When I was in high school in France, I was kind of a lazy student but I always had good grades in biology. That was where my interest was anyways, so I figured I might as well go for that [laughs]. So I just continued to do that.
But now, with antagonistic pleiotropy, I would say that Gavin proposed it and I was happy to pursue it. It has opened up for us an opportunity to understand the interaction between different mutations and the environment and what could be the positive effect of that kind of mutation.
What are some examples of antagonistic pleiotropy?
We don’t study one specific case. What we do is evolve yeast cells in 12 different conditions so they adapt and gain beneficial mutations. Then, we grow the adapted cells in all other conditions and look at the fitness in those other conditions. If the fitness is lower than a reference wild-type cell, then the adapted clones show antagonistic pleiotropy in this specific other condition. We characterize the mutation that these cells carried.
What is it like working with your previous advisors, Gavin [Sherlock] and Catherine Dargemont?
They are opposites. My previous boss, Catherine, knew every day what I was doing. Every experiment I did, she knew it. She had an idea of when I should get a result on a daily basis. She was very hands on. Gavin is the opposite, just do what you want to do or what you have to do. We try to meet on a weekly or bi-weekly basis. It is really the difference between PhD and postdoc study.
Can you tell us a bit about your parents’ background? How did they influence your decision to pursue a career in science?
All of my family members are wheat and corn (crops) farmers. Growing up, I wasn’t into farm stuff at all, whereas my brother was really into it. I think, at some point, I rejected that. I could have done vegetable biology, but I chose to do something else.
What would you say is next for you, maybe 5 or 10 years down the road?
It’s not clear yet. I’m just going to enjoy my postdoc for the moment. I’ll maybe think about that next year. The question of whether I want to be a professor or work in industry, and whether I want to go back to France or stay here or go somewhere else, I don’t know.
What would you say are the differences between the US and France?
It’s a bit hard to say because my only experience in the US is Stanford, but it’s been perfect. Here, we have a lot of great tools with great people who will try to help you and give you advice and ideas.
Do you have any advice for people in your position, who are coming to the US for the first time to study genetics or may be considering pursuing a career in genetics?
Have a large pallet of skills, because I was lacking computational skills and that was necessary. Make yourself adroit.
Have good English. At some point, I had an issue with that.
You said you were learning Python Scripting and computational work. What classes are you taking?

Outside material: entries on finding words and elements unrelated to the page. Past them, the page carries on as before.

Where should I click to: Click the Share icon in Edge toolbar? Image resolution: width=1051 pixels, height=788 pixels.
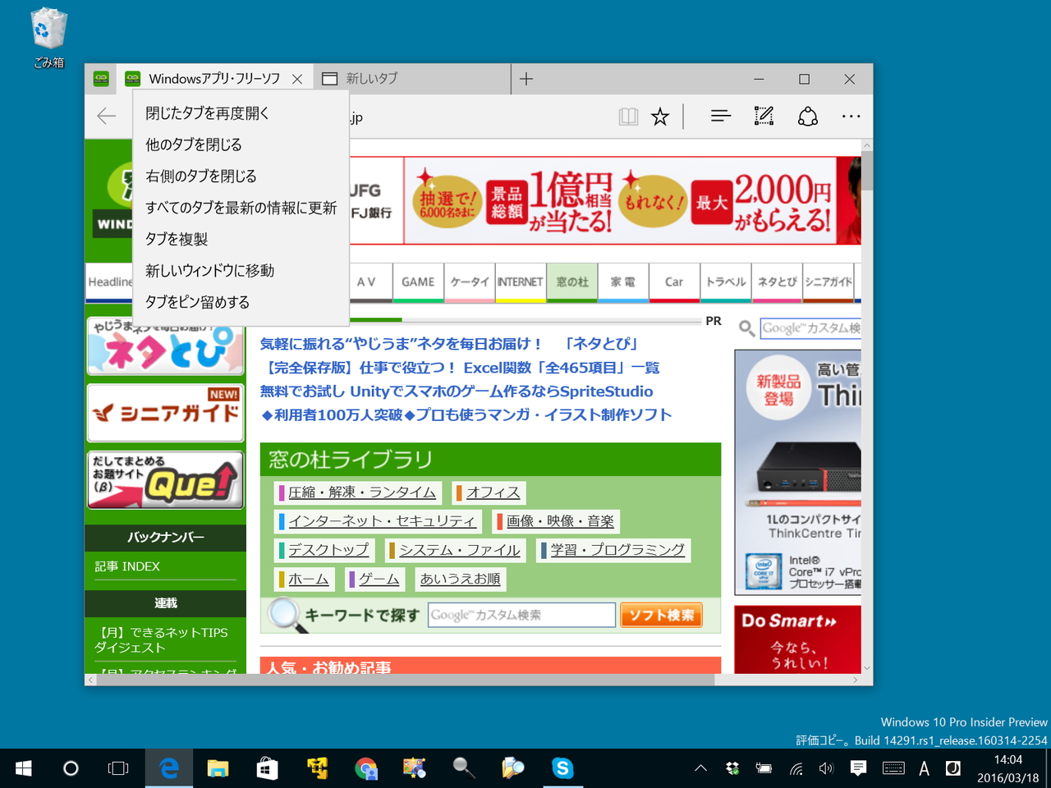pyautogui.click(x=807, y=116)
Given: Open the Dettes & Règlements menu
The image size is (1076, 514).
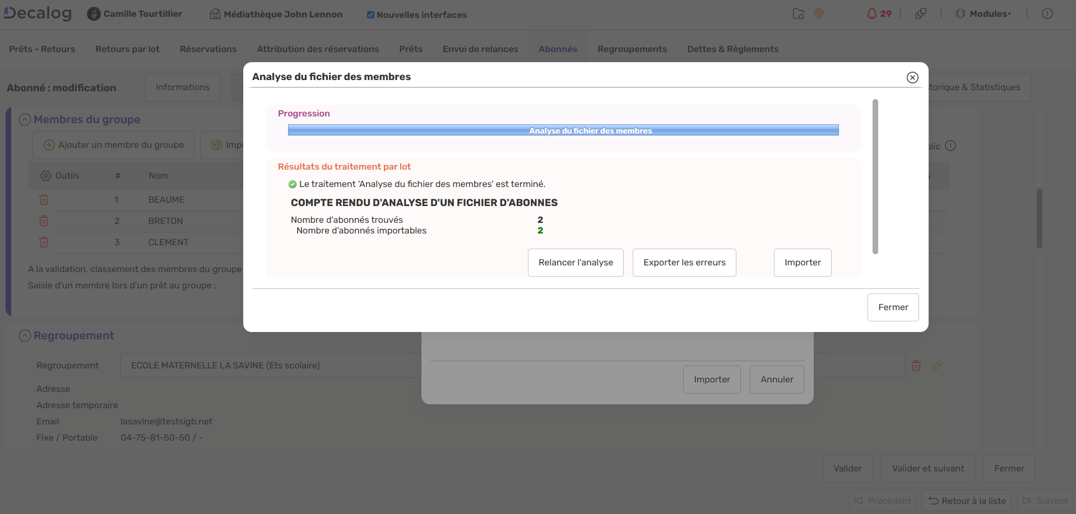Looking at the screenshot, I should tap(732, 49).
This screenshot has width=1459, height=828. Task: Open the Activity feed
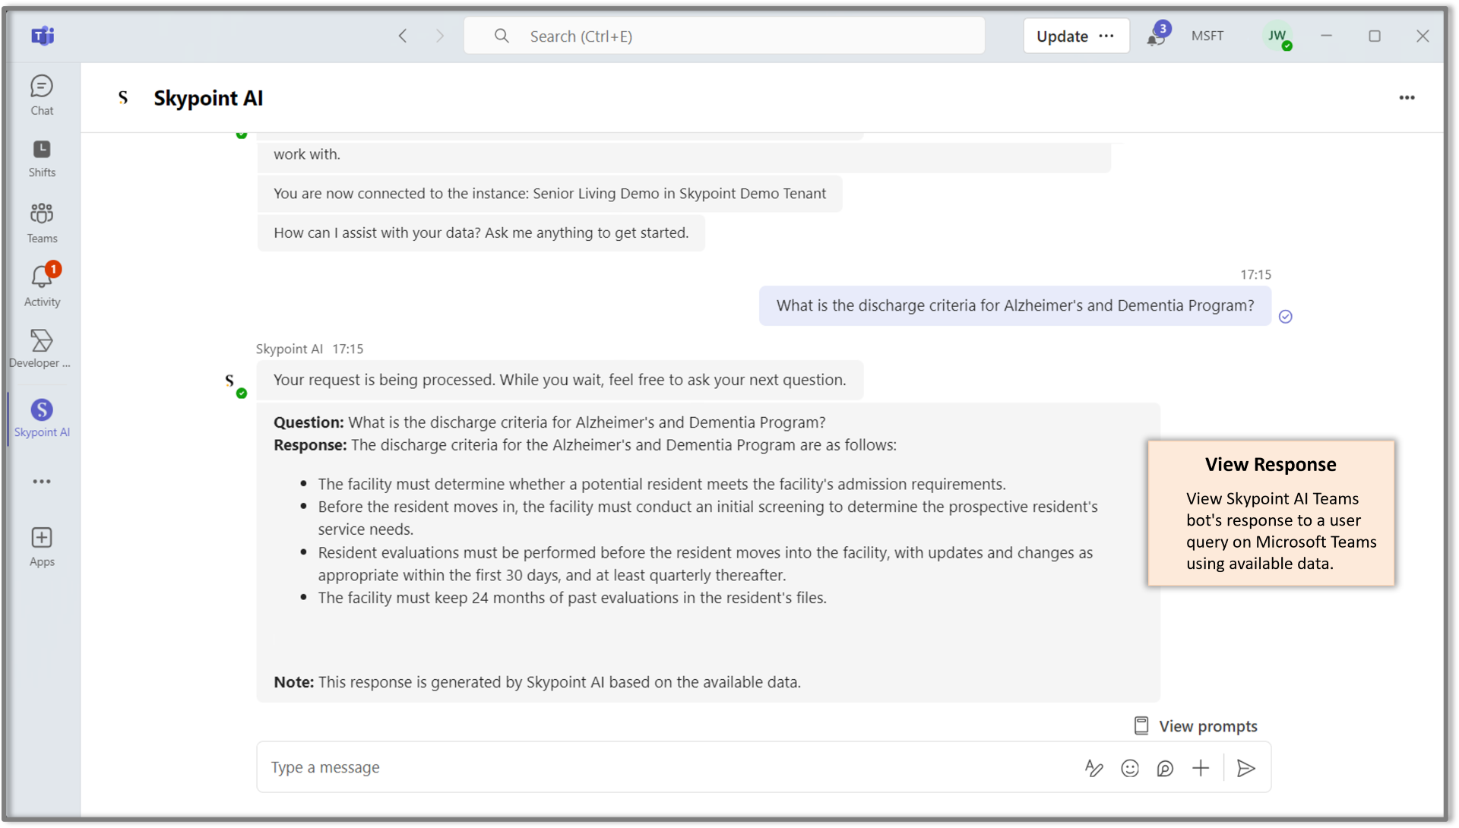click(x=42, y=286)
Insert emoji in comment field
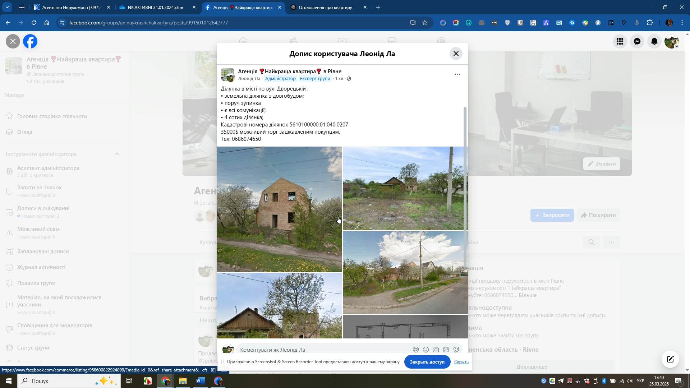 click(x=426, y=350)
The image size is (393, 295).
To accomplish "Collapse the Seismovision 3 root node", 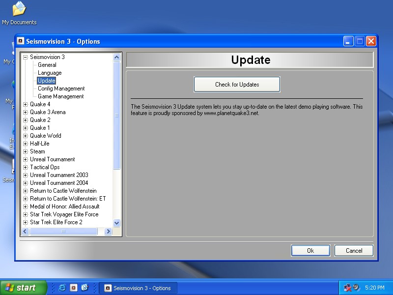I will click(26, 57).
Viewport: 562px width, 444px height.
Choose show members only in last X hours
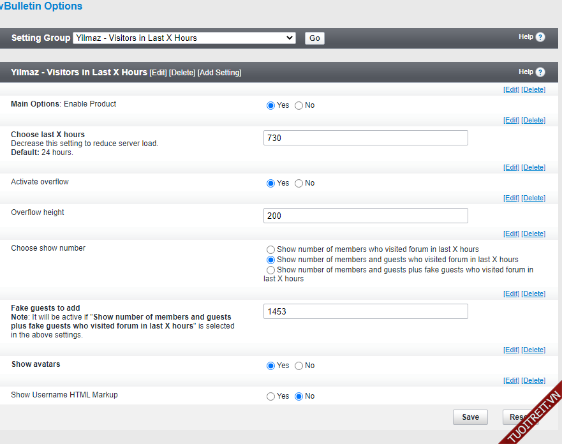271,249
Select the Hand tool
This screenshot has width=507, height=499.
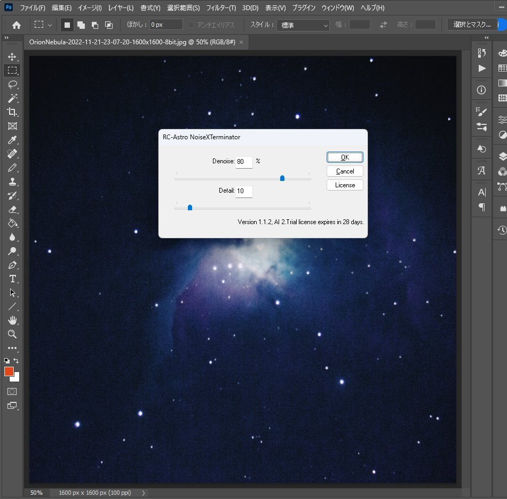pos(12,320)
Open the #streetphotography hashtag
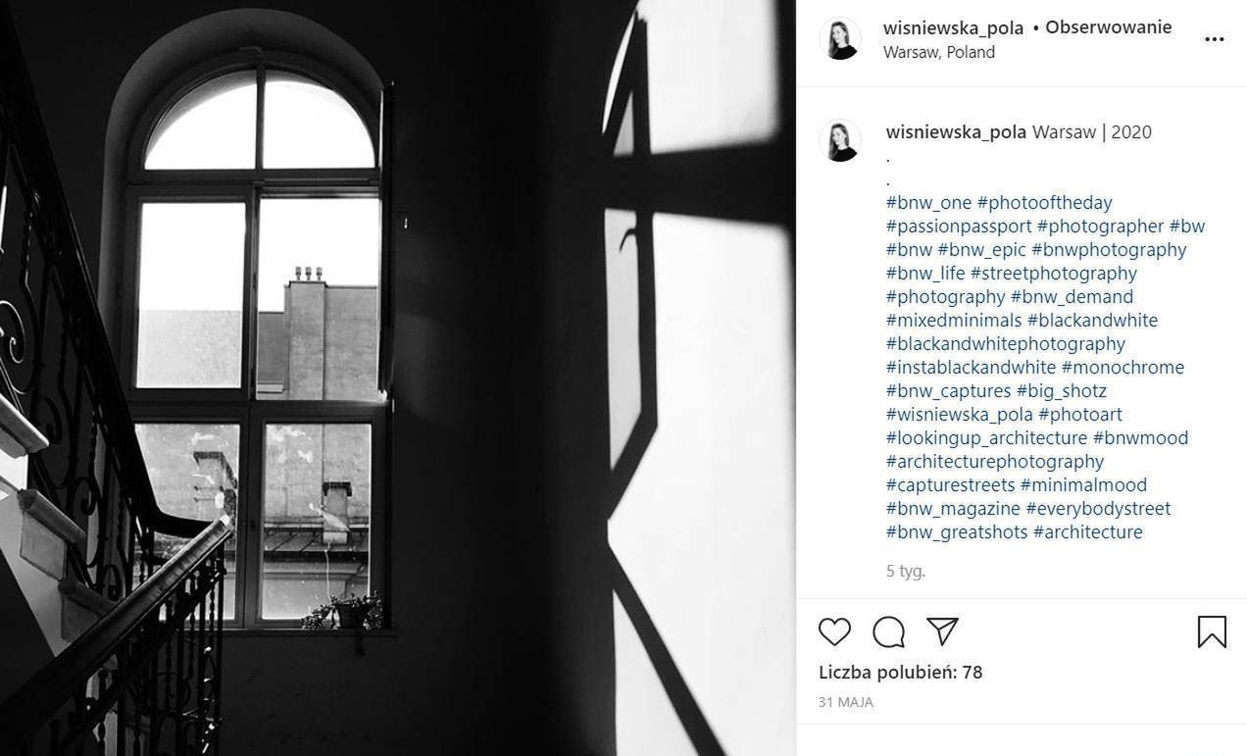 pyautogui.click(x=1054, y=274)
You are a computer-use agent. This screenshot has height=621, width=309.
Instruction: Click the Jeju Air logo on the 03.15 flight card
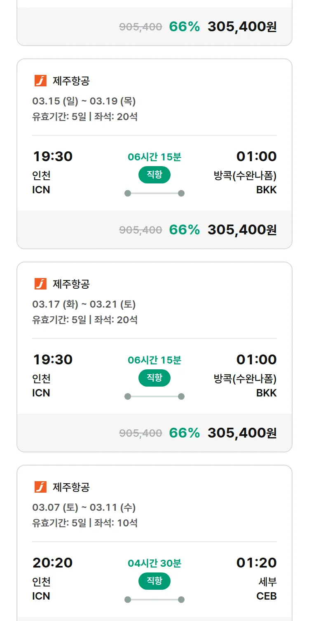(40, 81)
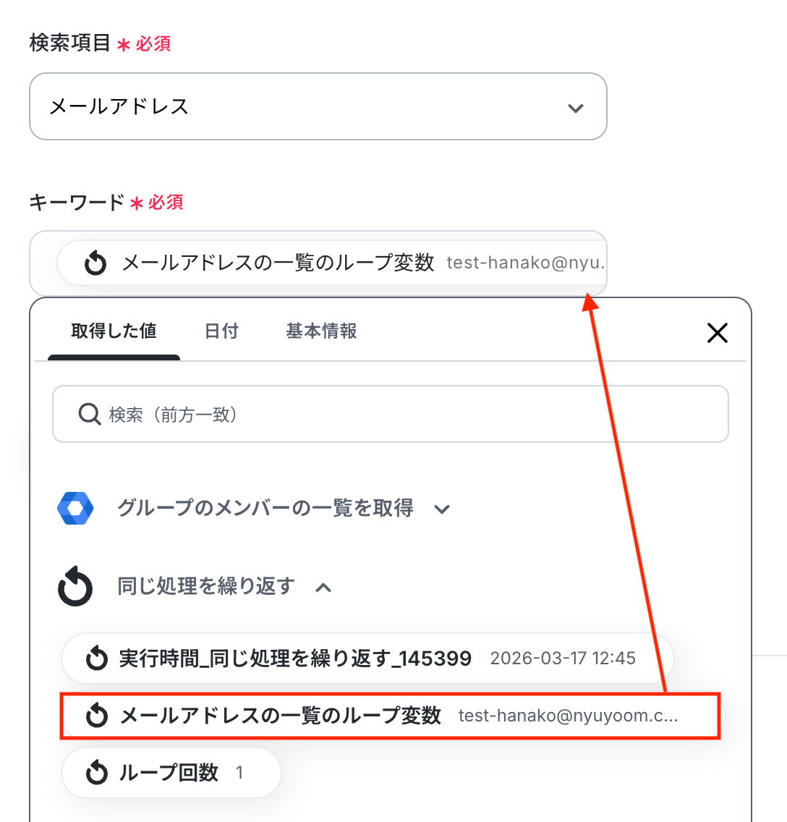Screen dimensions: 787x822
Task: Select the メールアドレスの一覧のループ変数 chip in keyword field
Action: [x=332, y=263]
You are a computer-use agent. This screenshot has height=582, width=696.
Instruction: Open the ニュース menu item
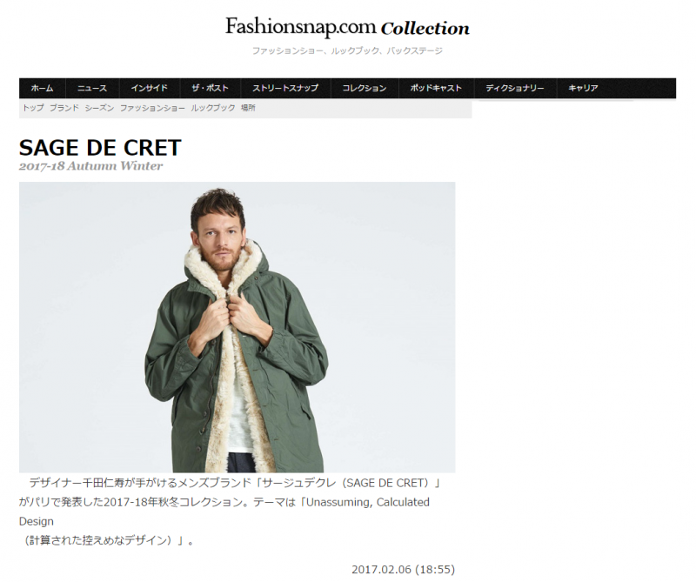coord(92,88)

I took Gavin’s genomics class (GENE211). I tried to follow Andrew Fire’s Python class (GENE218); I didn’t get to attend all of it, but I have all the papers.
Has there been one person who has had the biggest impact on your career?
Can I say my wife? Because I was doing my undergrad study in another city and then I met my wife who was in Paris, so I decided to find a PhD lab there. I wasn’t sure I wanted to do a postdoc, but we thought we wanted to go to another country and experience something else. So, here we are.
My wife and I have been married 2 ½ years. We married in France, and we’re having a baby, due in February 2016.
[Update since fall 2015 interview: Lucas’ baby girl, Joséphine, was born on February 19, 2016. Congratulations to the new dad!]